Far from being a late developments, dinosaurs may have had feathers almost from the beginning, and they may be the reason they survived climate chaos that killed other big reptiles.
There is proof that dinosaurs’ ability to adapt to frigid temperatures helped them to outlast the previously dominating reptiles. If so, feathers were likely a crucial component in their early survival. They could’ve been crucial.
Dinosaurs were but one reptile family among many, and by far not the largest one, thus a visitor to Earth in the Late Triassic may have paid them little notice. However, a cataclysmic extinction that wiped off the majority of the competitors happened 202 million years ago. After everything was over, dinosaurs started to appear all around.
Major volcanic eruptions in the Central Atlantic Magmatic Province are hypothesized to have contributed to the end-Triassic extinction by spewing greenhouse gases and heating the globe. The ability of dinosaurs to tolerate these brief periods of intense cold, according to a recent research in Science Advances, is what set them apart from their competitors. Feather insulation was undoubtedly a significant factor in this.
Due to a combination of a carbon dioxide-rich atmosphere and a configuration of the continents that resulted in less sunlight being reflected back into space, the earth was significantly warmer than it is today for the most of the time that dinosaurs ruled the planet. This has influenced how we think of dinosaurs.
The majority of the Triassic dinosaur fossils we have came from high latitudes, according to Dr. Dennis Kent of Columbia University and co-authors, indicating that they were initially less adapted to equatorial conditions than nondinosaurian taxa like phytosaurs and Lagerpetids.
However, being distant from the equator doesn’t automatically imply being chilly. The majority of the Jurassic and Cretaceous periods were marked by rather warm temperatures at these latitudes. The Late Triassic and the early Jurassic are described as one of the only periods in Earth history when there is no proof of polar glacial ice sheets, the report adds.
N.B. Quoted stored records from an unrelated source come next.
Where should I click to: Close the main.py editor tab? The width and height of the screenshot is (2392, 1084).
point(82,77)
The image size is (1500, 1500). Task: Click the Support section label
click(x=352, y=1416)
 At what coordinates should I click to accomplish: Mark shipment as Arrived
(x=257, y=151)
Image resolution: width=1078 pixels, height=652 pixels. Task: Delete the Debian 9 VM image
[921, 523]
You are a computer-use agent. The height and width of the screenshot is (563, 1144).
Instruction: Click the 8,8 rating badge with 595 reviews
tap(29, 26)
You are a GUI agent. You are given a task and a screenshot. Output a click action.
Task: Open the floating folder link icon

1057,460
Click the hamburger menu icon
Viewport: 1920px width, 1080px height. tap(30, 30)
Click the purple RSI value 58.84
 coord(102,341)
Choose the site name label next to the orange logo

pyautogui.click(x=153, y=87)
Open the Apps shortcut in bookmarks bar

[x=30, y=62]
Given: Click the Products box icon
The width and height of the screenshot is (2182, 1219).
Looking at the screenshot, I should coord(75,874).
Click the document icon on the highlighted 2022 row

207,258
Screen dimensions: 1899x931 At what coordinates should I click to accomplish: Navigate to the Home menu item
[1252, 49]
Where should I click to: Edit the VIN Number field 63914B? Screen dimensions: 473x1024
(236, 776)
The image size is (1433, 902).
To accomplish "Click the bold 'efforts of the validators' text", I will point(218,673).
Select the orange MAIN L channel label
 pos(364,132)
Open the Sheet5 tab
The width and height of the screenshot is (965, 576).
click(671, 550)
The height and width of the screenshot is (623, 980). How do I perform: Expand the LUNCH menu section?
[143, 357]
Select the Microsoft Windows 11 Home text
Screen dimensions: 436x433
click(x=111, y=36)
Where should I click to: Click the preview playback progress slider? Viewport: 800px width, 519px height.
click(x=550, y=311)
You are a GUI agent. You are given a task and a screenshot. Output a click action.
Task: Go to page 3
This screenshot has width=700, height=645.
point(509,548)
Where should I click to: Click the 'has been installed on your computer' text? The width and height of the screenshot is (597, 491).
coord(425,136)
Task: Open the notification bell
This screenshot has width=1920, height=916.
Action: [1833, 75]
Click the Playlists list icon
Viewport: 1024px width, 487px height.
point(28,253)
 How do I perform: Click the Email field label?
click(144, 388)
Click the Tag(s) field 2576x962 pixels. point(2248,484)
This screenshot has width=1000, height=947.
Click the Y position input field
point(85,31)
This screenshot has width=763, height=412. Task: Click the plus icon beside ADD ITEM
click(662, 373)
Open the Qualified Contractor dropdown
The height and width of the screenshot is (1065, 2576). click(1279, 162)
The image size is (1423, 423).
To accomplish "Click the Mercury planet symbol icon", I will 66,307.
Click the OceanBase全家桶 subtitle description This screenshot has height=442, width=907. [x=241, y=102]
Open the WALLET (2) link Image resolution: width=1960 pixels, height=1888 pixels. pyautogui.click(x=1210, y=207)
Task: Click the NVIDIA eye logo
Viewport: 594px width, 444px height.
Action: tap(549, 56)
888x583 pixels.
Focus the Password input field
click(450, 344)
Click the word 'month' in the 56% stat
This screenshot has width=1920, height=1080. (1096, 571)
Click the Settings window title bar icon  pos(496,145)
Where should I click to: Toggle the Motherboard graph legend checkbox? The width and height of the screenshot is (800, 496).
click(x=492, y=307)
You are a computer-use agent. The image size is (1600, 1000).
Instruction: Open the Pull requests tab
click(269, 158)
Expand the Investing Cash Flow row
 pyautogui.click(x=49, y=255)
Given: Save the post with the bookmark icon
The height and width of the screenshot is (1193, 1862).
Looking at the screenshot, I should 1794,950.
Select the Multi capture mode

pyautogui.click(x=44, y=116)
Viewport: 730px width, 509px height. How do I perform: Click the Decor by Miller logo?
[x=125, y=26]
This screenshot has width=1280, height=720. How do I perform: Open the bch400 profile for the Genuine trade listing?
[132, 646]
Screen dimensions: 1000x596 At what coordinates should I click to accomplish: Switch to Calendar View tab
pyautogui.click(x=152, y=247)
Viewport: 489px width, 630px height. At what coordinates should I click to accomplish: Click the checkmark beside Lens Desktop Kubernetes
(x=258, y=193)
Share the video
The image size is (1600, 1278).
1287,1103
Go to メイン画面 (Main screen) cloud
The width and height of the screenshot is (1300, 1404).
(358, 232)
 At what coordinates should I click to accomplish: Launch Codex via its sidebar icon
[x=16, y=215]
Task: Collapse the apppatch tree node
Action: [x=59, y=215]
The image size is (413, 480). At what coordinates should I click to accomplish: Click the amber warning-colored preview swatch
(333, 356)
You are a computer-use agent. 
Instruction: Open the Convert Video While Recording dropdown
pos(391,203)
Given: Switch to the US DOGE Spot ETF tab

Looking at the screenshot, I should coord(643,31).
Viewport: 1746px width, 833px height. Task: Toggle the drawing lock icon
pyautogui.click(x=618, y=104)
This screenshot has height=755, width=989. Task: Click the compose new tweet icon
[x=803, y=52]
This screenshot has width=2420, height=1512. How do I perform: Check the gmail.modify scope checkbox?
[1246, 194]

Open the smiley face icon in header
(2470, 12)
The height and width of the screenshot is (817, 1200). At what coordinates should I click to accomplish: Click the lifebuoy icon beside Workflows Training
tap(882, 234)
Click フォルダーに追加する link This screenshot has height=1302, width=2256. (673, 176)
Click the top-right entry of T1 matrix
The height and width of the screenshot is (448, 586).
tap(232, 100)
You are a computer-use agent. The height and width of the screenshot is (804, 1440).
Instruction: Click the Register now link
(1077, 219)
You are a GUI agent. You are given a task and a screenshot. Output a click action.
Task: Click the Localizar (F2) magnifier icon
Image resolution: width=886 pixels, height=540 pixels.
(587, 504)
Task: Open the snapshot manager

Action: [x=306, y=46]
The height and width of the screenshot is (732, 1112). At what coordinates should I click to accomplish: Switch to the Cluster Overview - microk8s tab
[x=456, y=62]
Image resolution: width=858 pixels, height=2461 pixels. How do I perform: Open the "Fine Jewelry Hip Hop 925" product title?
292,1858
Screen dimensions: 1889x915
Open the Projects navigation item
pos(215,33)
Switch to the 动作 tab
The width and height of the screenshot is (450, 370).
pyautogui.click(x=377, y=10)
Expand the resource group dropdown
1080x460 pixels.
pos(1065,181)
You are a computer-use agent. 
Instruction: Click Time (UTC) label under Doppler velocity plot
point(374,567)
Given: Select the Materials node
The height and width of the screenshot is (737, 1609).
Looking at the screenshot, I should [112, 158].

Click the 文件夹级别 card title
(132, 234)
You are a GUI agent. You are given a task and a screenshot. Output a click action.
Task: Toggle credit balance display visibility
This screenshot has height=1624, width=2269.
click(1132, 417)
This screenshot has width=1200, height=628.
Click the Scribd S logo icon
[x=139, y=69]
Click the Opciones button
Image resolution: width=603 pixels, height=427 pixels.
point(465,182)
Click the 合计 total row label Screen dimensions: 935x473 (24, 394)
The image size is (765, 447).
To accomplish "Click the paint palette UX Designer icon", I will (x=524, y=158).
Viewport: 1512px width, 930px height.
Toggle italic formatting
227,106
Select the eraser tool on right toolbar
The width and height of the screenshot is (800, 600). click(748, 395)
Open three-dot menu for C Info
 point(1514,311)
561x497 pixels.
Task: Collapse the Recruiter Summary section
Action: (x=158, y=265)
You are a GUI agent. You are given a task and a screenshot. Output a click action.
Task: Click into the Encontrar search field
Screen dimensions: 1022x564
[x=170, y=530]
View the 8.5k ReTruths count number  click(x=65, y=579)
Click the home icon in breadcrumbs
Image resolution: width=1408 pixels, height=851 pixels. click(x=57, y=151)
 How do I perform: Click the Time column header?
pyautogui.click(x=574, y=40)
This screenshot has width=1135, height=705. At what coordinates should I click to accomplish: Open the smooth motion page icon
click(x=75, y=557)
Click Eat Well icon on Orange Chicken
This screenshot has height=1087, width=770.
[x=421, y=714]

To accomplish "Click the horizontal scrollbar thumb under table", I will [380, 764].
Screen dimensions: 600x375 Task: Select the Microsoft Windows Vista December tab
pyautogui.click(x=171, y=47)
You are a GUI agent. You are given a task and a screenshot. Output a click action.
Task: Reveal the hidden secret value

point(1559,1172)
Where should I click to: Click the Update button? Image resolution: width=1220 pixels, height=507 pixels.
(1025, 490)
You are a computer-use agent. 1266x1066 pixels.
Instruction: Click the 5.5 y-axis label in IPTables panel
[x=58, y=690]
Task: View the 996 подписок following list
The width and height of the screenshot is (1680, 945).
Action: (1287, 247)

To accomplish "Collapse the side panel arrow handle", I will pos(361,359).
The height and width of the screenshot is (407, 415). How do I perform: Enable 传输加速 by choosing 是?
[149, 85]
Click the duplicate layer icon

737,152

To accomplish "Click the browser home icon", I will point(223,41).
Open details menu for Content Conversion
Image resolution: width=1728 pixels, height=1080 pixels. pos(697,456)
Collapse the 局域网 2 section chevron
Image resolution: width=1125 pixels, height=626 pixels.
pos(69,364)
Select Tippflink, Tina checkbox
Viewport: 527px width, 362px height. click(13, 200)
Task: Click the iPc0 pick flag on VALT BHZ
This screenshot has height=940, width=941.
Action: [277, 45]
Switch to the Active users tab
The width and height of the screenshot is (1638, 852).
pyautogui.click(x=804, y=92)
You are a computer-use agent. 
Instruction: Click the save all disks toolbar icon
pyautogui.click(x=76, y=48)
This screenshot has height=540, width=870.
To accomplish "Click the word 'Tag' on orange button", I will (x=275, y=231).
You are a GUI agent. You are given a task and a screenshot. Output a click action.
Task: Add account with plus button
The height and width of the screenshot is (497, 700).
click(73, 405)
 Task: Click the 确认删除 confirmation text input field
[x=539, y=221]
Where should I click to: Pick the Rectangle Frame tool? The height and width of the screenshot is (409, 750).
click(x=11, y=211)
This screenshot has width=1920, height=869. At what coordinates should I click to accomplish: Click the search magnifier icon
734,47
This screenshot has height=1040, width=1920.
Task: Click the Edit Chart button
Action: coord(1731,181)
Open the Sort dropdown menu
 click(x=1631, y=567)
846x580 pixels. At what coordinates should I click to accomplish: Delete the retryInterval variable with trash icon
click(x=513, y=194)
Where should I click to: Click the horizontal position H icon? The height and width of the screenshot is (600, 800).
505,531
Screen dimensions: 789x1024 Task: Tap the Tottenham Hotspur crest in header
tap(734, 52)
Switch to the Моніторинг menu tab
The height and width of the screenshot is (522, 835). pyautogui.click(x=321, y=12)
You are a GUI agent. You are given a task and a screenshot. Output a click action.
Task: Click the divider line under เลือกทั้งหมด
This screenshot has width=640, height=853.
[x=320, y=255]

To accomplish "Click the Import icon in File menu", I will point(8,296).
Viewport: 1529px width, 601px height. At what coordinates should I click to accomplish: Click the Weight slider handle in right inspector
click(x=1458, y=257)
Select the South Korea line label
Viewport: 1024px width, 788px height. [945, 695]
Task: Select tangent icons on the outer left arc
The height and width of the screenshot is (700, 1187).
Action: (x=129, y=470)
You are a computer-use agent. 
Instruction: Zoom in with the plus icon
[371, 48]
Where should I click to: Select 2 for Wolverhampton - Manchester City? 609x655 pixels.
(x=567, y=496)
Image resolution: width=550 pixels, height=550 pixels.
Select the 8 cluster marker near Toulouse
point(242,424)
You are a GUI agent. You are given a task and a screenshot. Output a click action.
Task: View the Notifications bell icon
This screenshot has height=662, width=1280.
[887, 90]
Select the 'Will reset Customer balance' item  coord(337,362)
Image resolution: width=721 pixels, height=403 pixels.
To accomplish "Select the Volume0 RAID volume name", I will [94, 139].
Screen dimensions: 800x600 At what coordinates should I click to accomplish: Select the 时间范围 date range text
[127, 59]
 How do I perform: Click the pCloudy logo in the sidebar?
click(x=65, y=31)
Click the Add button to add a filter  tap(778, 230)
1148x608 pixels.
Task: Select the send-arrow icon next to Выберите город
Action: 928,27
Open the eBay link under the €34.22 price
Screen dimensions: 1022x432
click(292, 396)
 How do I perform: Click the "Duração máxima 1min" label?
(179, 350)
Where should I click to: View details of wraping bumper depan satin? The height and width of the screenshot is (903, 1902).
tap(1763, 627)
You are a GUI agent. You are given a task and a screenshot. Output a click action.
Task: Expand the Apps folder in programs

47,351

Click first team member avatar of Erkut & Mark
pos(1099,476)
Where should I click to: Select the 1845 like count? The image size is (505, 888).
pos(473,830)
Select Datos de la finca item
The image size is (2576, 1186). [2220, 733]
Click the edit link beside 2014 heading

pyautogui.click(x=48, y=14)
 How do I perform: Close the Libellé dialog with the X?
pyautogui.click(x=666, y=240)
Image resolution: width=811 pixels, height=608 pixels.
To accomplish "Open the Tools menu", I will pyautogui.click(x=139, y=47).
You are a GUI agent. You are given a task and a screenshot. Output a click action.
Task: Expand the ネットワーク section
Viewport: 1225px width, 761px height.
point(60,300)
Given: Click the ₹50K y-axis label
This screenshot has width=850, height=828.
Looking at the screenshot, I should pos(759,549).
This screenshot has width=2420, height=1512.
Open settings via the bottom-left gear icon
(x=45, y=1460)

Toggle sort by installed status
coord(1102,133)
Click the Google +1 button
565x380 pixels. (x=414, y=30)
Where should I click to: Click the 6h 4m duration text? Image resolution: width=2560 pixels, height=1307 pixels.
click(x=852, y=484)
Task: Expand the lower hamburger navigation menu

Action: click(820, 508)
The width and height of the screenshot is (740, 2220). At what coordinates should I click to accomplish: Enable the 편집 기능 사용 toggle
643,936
That does not imply that it was never chilly. According to the article, stones in the Junggar Basin in what is now northwest China appear to have been transported there via ice rafts.
This demonstrates that these regions saw frequent freezing, and the dinosaurs survived unharmed, according to Kent. The Basin was around 71 degrees north at the time. A winter ice sheet north of the Arctic Circle would be typical now, but it is more surprising that this happened during the super greenhouse era.
The same volcanoes that produce carbon dioxide are also responsible for the aerosols that are responsible for the freezing, according to the authors. Such particles refract the sun’s rays, first cooling the globe more than the CO2 they are accompanied by initially warming it. However, compared to CO2, aerosols have a substantially shorter half-life. As a result, the eruptions would cause momentary bursts of intense cold, interspersed with extended stretches of warmth.
According to the study, the end-Triassic mass extinction was caused by “transient but harsh volcanic winters accompanied with huge eruptions and decreased light levels.” With the exception of the dinosaurs, all medium-sized reptiles perished, and they were replaced by mammals 135 million years later.
The authors explain that the insulation of the dinosaurs, which we know as feathers, allowed them to adapt. There is still debate over which dinosaurs didn’t have feathers and whether all dinosaurs did, but if the paper is accurate, feathering was common in the beginning. Bird ancestors didn’t find another purpose for their winter coverings until much later.
Many of the extinctions of large, naked, unfeathered animals appear to have happened in the tropics, where severe wintery occurrences during volcanic eruptions may have brought freezing temperatures. “In contrast, our feathery pals that had adapted to colder climates in higher latitudes did well.”